Source data
········

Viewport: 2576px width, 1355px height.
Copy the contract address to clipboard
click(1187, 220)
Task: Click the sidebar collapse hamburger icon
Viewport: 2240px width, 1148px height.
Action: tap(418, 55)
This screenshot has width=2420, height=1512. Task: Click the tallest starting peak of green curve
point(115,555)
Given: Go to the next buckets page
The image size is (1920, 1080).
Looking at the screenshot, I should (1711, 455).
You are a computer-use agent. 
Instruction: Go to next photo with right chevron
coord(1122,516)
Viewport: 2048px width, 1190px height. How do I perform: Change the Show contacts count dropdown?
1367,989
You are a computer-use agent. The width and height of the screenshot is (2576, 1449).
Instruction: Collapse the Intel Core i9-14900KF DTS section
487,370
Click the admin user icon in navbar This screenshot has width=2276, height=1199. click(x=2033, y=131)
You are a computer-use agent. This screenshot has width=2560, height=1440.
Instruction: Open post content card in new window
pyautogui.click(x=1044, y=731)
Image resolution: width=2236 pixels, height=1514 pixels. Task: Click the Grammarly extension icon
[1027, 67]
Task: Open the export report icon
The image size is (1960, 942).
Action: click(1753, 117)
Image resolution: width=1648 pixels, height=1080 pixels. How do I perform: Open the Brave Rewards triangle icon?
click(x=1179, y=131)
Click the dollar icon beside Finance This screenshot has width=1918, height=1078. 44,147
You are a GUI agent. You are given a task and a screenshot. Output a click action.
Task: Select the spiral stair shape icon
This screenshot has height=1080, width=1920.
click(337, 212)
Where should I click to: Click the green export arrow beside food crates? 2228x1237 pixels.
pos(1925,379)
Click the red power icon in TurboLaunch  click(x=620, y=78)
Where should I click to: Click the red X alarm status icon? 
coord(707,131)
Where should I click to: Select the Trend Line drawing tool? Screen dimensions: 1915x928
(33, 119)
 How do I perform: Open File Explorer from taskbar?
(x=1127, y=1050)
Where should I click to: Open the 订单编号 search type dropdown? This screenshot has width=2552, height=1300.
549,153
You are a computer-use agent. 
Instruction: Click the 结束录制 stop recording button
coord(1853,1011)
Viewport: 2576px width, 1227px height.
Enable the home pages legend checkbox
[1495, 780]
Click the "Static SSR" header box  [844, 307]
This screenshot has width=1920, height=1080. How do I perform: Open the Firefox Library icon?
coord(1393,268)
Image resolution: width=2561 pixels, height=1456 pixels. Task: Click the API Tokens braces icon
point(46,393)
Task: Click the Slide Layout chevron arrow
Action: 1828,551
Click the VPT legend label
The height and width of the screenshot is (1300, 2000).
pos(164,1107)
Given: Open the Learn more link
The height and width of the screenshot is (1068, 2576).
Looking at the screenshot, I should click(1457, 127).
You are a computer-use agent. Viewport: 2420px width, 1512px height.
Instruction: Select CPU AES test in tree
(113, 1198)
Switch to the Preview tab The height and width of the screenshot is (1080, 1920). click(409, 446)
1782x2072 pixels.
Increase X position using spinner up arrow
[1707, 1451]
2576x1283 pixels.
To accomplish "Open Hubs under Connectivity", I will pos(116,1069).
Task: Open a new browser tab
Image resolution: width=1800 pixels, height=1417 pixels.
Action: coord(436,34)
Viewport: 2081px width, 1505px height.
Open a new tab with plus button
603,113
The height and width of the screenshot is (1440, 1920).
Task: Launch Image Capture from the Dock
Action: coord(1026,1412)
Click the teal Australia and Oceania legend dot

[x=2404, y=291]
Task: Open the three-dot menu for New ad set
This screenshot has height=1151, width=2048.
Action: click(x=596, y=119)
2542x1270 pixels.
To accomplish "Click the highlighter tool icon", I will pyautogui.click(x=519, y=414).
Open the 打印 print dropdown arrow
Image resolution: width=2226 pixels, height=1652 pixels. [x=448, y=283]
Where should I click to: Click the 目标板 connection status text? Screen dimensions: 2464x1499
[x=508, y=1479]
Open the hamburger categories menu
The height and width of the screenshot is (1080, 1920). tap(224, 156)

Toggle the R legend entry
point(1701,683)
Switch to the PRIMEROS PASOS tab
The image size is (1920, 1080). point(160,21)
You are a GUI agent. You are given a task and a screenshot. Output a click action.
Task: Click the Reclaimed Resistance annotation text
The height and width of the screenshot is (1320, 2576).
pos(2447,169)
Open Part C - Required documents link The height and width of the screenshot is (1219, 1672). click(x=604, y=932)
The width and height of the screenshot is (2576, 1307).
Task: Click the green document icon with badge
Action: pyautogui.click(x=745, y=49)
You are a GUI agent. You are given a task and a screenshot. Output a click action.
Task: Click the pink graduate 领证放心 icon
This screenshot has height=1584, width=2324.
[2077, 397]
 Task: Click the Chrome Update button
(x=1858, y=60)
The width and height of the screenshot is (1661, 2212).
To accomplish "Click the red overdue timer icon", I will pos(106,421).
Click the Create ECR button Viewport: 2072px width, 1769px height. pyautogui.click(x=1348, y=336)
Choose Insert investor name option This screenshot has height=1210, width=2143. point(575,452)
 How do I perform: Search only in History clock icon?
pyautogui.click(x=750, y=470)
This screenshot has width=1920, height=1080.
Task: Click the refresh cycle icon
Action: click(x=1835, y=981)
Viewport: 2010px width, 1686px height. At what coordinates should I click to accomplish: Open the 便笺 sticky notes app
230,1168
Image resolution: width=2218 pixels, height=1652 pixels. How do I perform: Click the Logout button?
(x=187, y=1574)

········

Copy each line from the entries above that has the word "will" in it.

--- Solution ---
To accomplish "Open Hubs under Connectivity", I will pos(116,1069).
To accomplish "Click the highlighter tool icon", I will pyautogui.click(x=519, y=414).
To accomplish "Click the red overdue timer icon", I will pos(106,421).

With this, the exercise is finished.